» **SOURCE DOCUMENT**:
---+---
I thought it discreet to avoid further mention of my kids, but Becky would have none of that. She immediately began treating my kids like she was their long-lost aunt, and often asked how they were doing and offered them advice.

“Ryan! So great to see you!” Becky exclaimed as she greeted my son at the O’Reilly Security Conference in the fall of 2016. After conversing with Ryan, whom she’d known for more than 15 years, about his job at Ipsos, she turned to me and asked, “So how’s our girl?” referring to my daughter, Caitlin, who at age 8 served as Becky’s clerk on stage at that first Hacker Court.

Over the years, Becky has inspired Caitlin a great deal—and expected great things from her. I told her Caitlin was now a software developer at Unium, and she proceeded to discuss the company’s technology and prospects. She knew everything about the business.

Becky loved to laugh, and she loved incongruities. She described herself as a “redneck Japanese from Alabama,” a fact she found amusing. She loved to send up stereotypes and laughed with the Hacker Court team as we came up with ridiculous, implausible scenarios for cybercrime cases.

She often referred to the movie My Cousin Vinny when we worked on our mock trials, and particularly enjoyed this line delivered by Joe Pesci as the title character Vinny Gambini: “Hey, Stan, you’re in Ala-fuckin’-bama. You come from New York. You killed a good ol’ boy. There is no way this is not going to trial!”

Becky’s humorous common sense, kindness, and formidable knowledge was a refreshingly contrasted change from the snake-oil salesmenship and fraud in this industry.  She genuinely cared about people and made many feel as if they were particularly special to her.
---+---
» **GIVEN MATERIAL**:

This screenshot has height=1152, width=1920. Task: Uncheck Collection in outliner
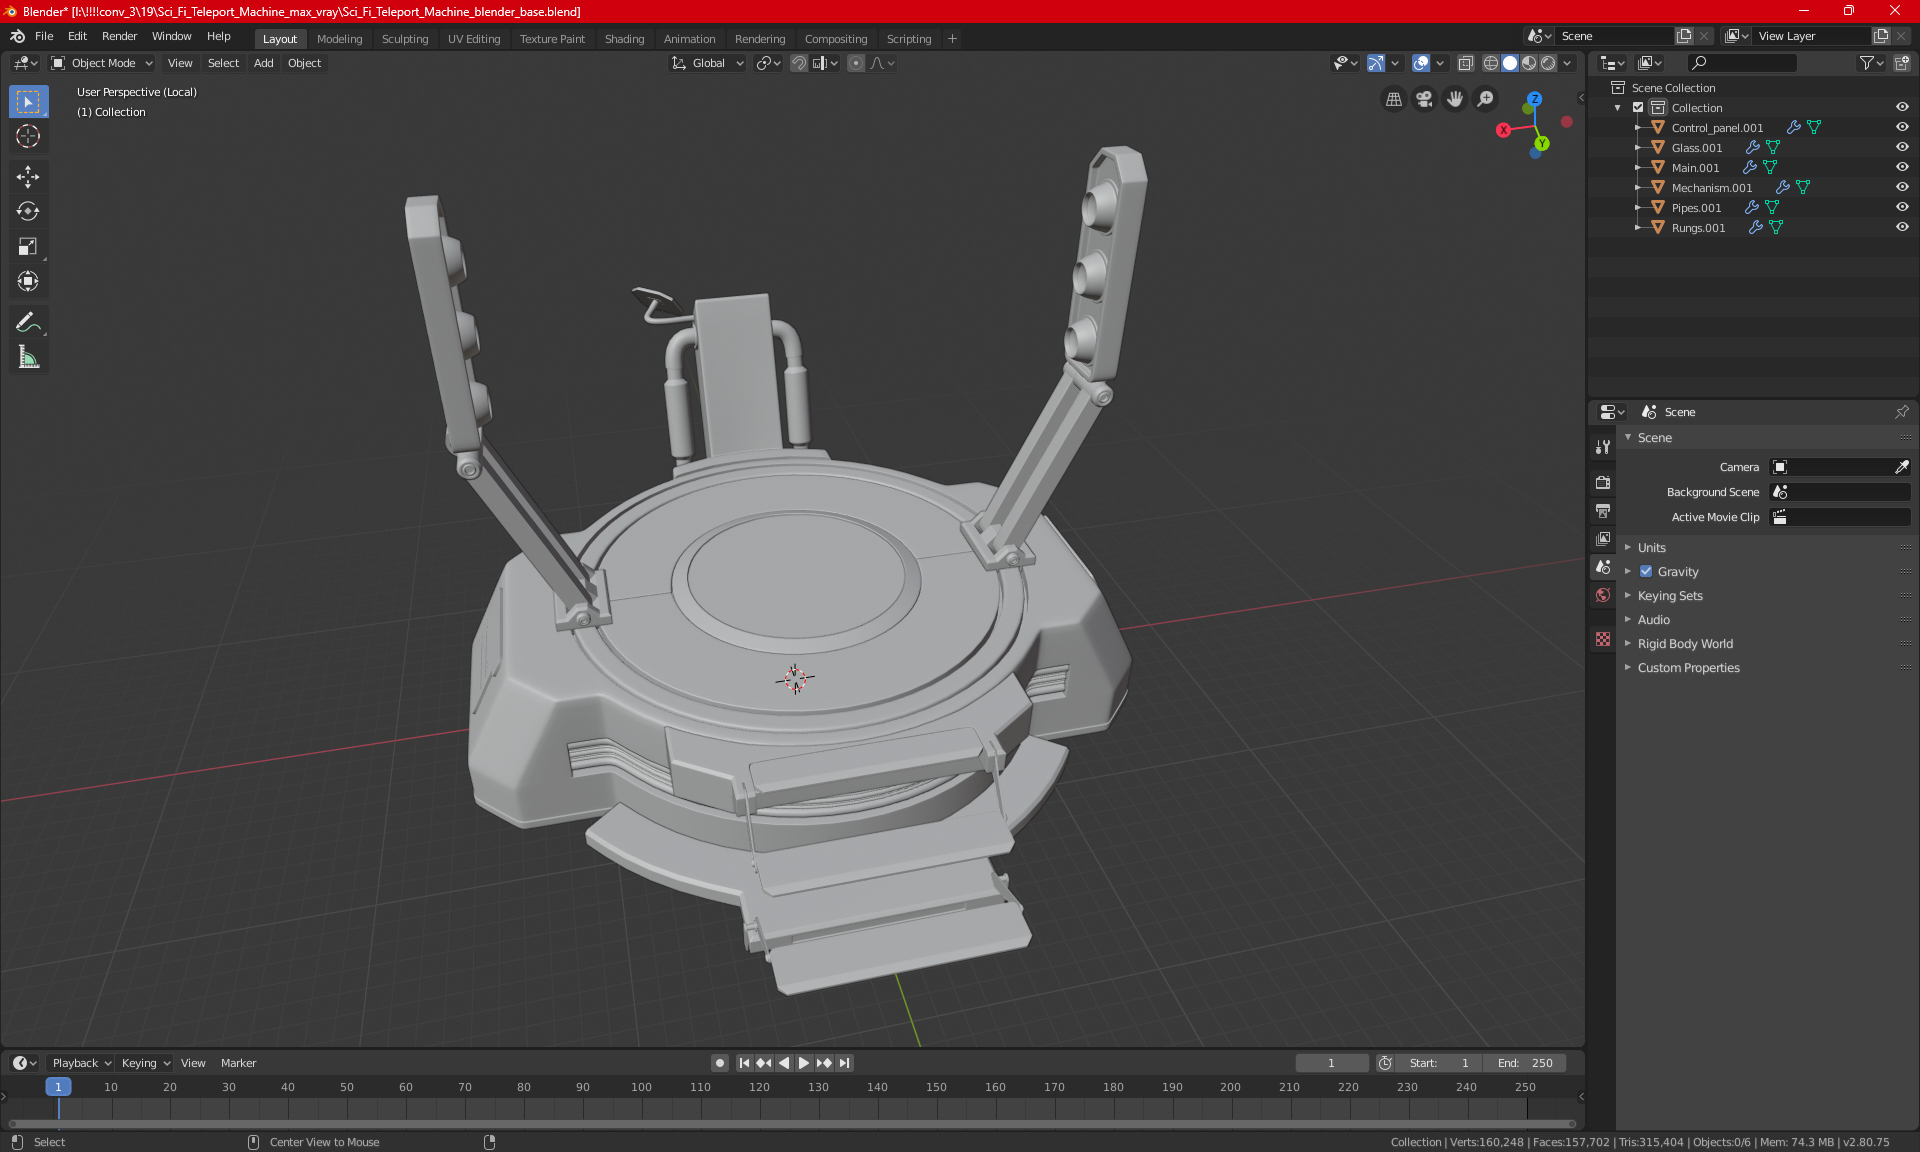(1638, 107)

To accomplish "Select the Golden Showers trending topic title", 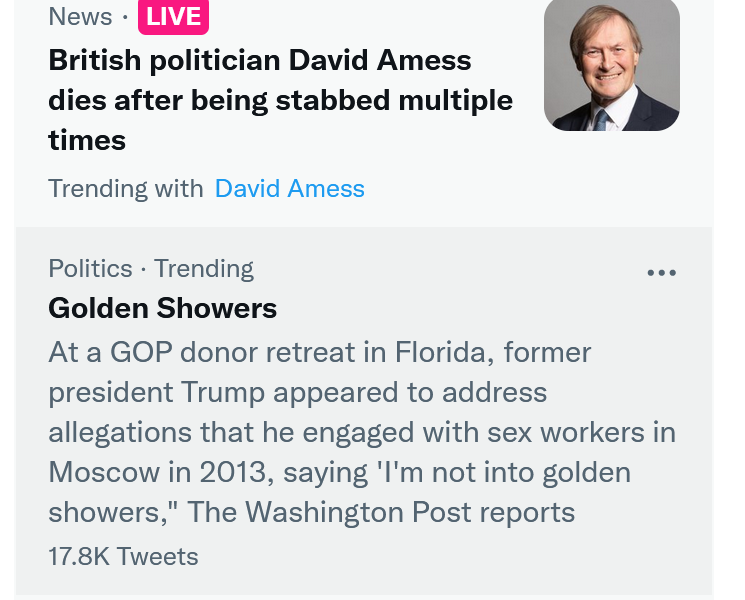I will [162, 308].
---+---
Reproduce the tribute to Becky in full, word for word. Work from the tribute to Becky alone.

I thought it discreet to avoid further mention of my kids, but Becky would have none of that. She immediately began treating my kids like she was their long-lost aunt, and often asked how they were doing and offered them advice.

“Ryan! So great to see you!” Becky exclaimed as she greeted my son at the O’Reilly Security Conference in the fall of 2016. After conversing with Ryan, whom she’d known for more than 15 years, about his job at Ipsos, she turned to me and asked, “So how’s our girl?” referring to my daughter, Caitlin, who at age 8 served as Becky’s clerk on stage at that first Hacker Court.

Over the years, Becky has inspired Caitlin a great deal—and expected great things from her. I told her Caitlin was now a software developer at Unium, and she proceeded to discuss the company’s technology and prospects. She knew everything about the business.

Becky loved to laugh, and she loved incongruities. She described herself as a “redneck Japanese from Alabama,” a fact she found amusing. She loved to send up stereotypes and laughed with the Hacker Court team as we came up with ridiculous, implausible scenarios for cybercrime cases.

She often referred to the movie My Cousin Vinny when we worked on our mock trials, and particularly enjoyed this line delivered by Joe Pesci as the title character Vinny Gambini: “Hey, Stan, you’re in Ala-fuckin’-bama. You come from New York. You killed a good ol’ boy. There is no way this is not going to trial!”

Becky’s humorous common sense, kindness, and formidable knowledge was a refreshingly contrasted change from the snake-oil salesmenship and fraud in this industry.  She genuinely cared about people and made many feel as if they were particularly special to her.